Now this is a very general question and as mentioned in the comments, it depends on whether you intend to use the class as polymorphic base, i.e. whether you want to allow deletion of objects of a type derived from A through a pointer/reference to A.
A class needs a virtual destructor if your design calls for deleting an object of a type derived from that class through a pointer to that class. That is,
class base {
};
class derived : public base {
};
void f() {
base *bp = new derived;
delete bp; // undefined behavior: base does not have a virtual destructor
}
std::vector, by design does not have a virtual destructor. It is not intended to be used as a base class.
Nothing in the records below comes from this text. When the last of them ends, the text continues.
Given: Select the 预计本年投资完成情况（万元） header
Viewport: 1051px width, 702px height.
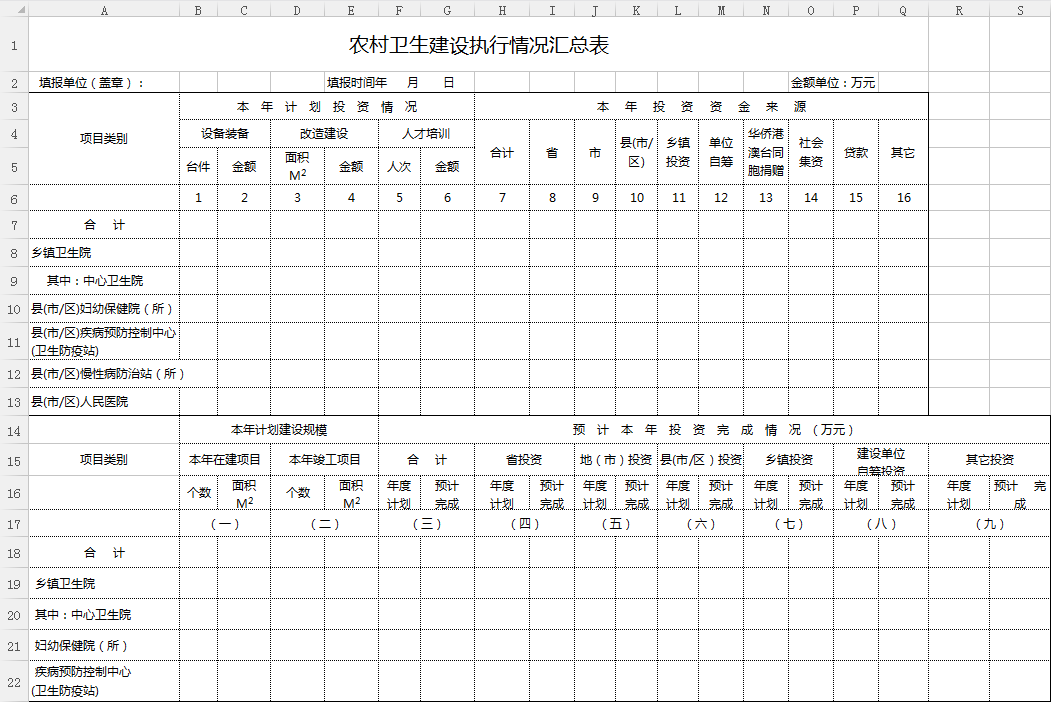Looking at the screenshot, I should coord(714,430).
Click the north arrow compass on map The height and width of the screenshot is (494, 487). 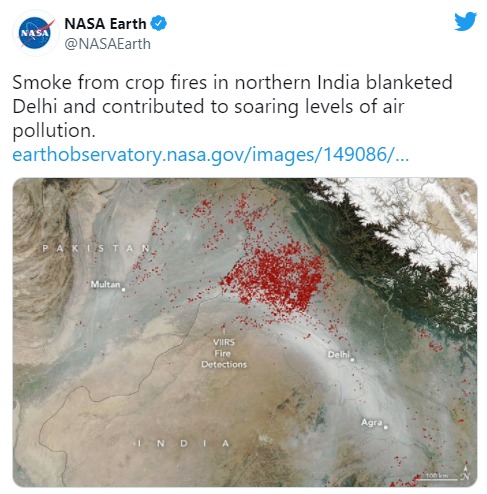[x=465, y=472]
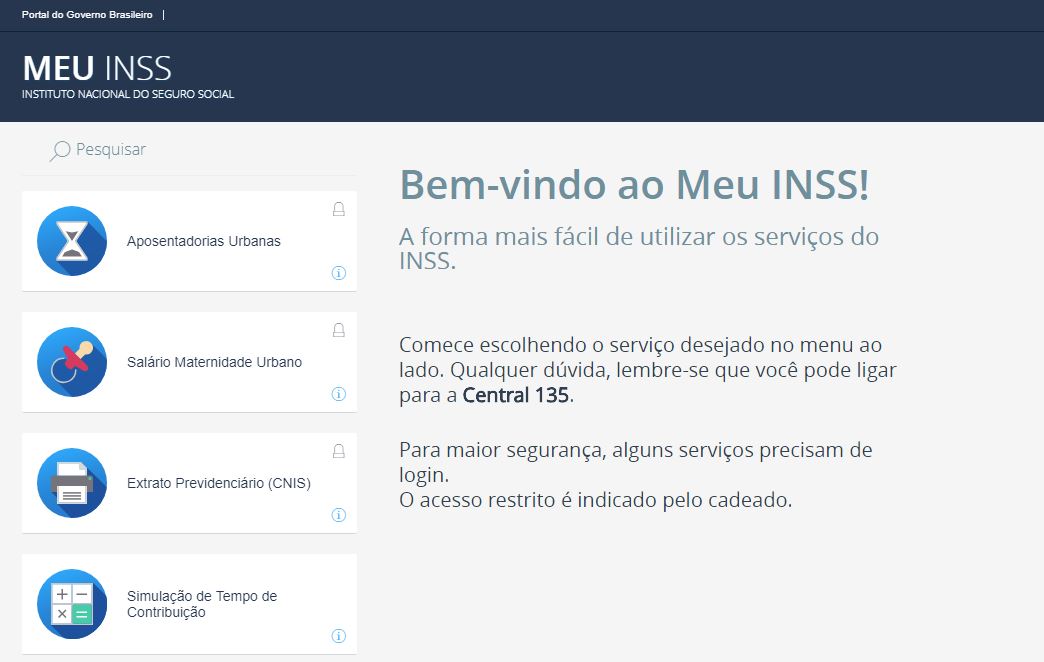Click the padlock on Aposentadorias Urbanas card

[339, 210]
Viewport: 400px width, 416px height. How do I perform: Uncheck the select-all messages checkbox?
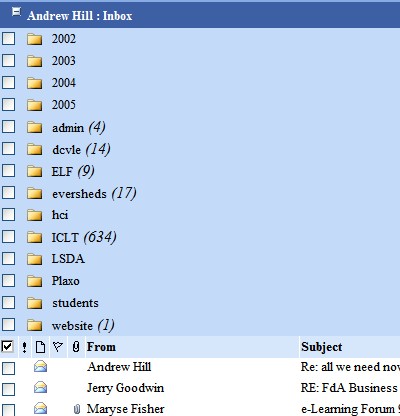click(x=7, y=346)
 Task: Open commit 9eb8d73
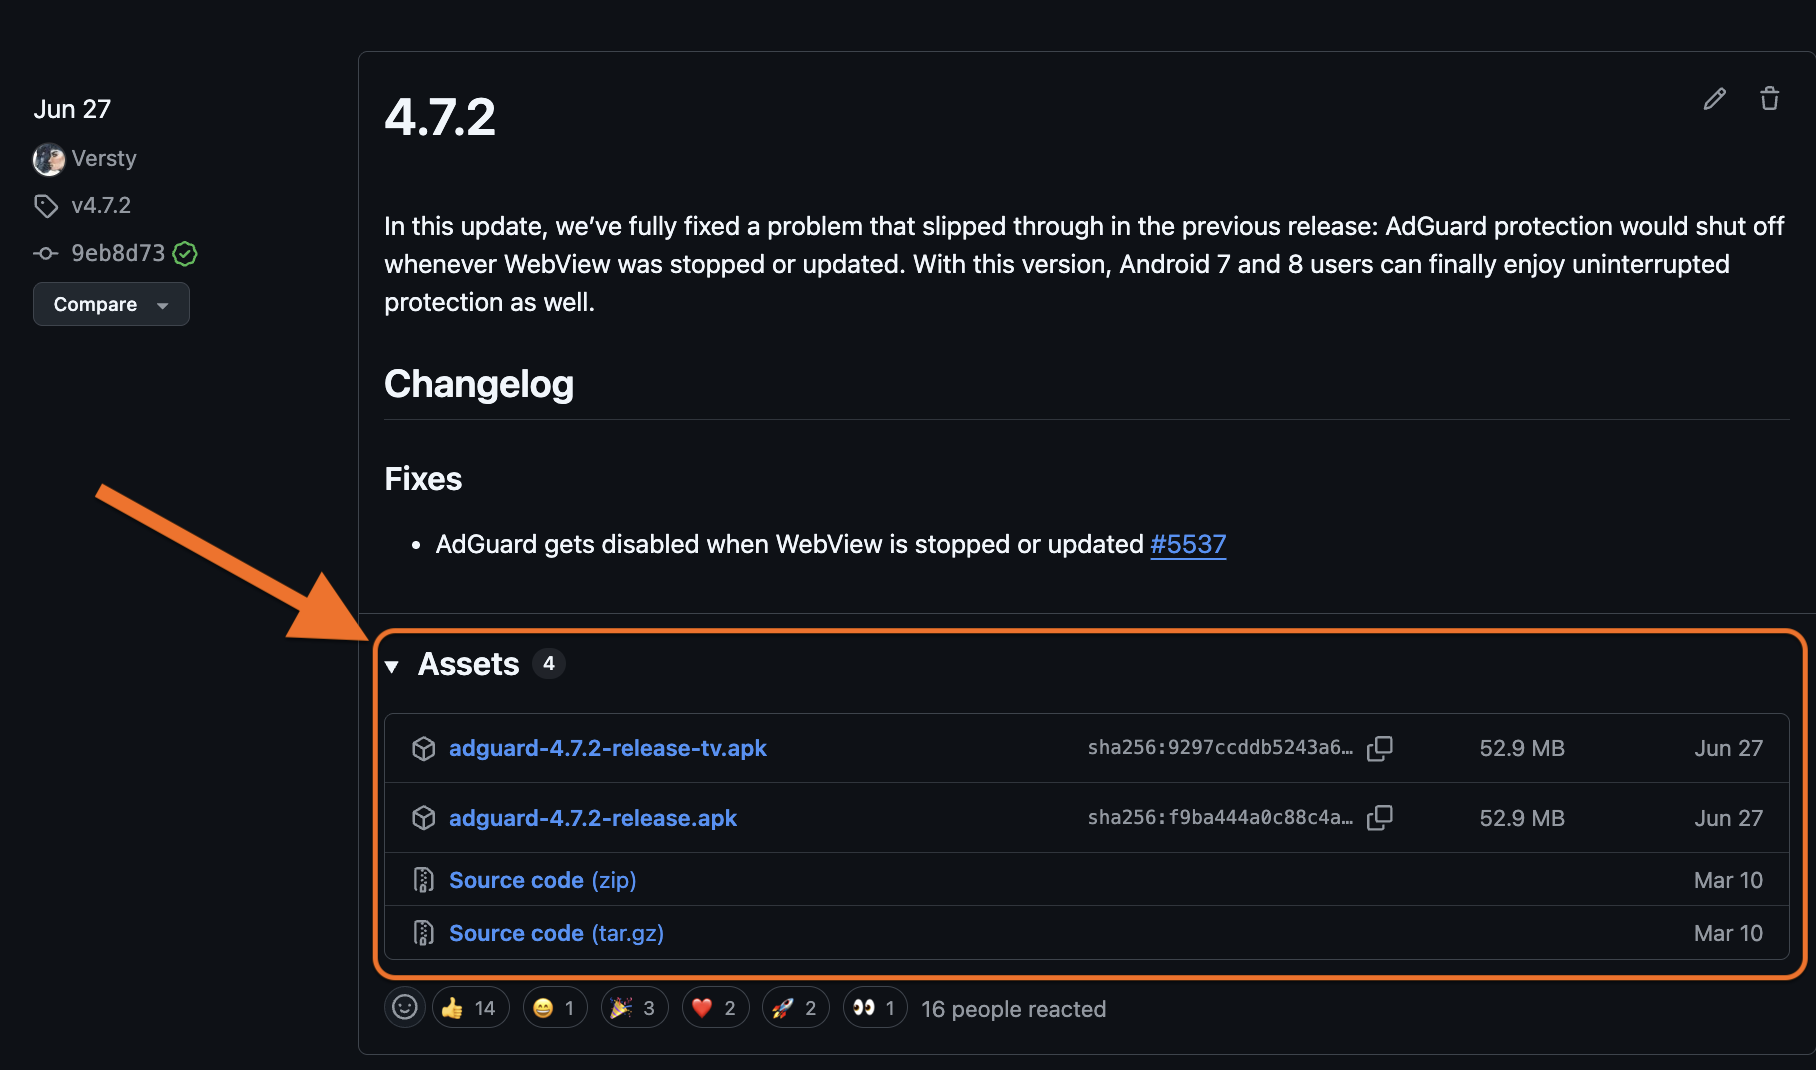(x=117, y=254)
So if your (flawed) design calls for deriving from std::vector<whatever> and deriving from your derived type and deleting objects of your ultimate type through pointers to your base type, then your base type must have a virtual destructor. But that has nothing to do with std::vector or with the fact that your base type is derived from std::vector. It's needed because of the way your base class is used.
Related
In terms of inheritance, I understand that it's advised for your classes' destructors to be virtual, so the base class's destructor gets called correctly in addition to any derived destructors. However, I'm wondering if there are any stack-related issues that relate to derived objects in the following scenario.
Let's suppose we have a Base class that doesn't have a destructor (for whatever reason):
class Base{};
and a Derived class that DOES have a destructor:
class Derived : public Base
{
~Derived(){}
};
And in the main...:
int main()
{
Derived a;
return 0;
}
Do I run into any issues from the Base class not having a destructor? My initial guess is that the compiler will just generate a default destructor for the Base class. Again, my question is mostly related to the stack rather than dynamic memory: is there any weirdo scenario I need to look out for in order to avoid a Derived destructor being called and the Base destructor is not?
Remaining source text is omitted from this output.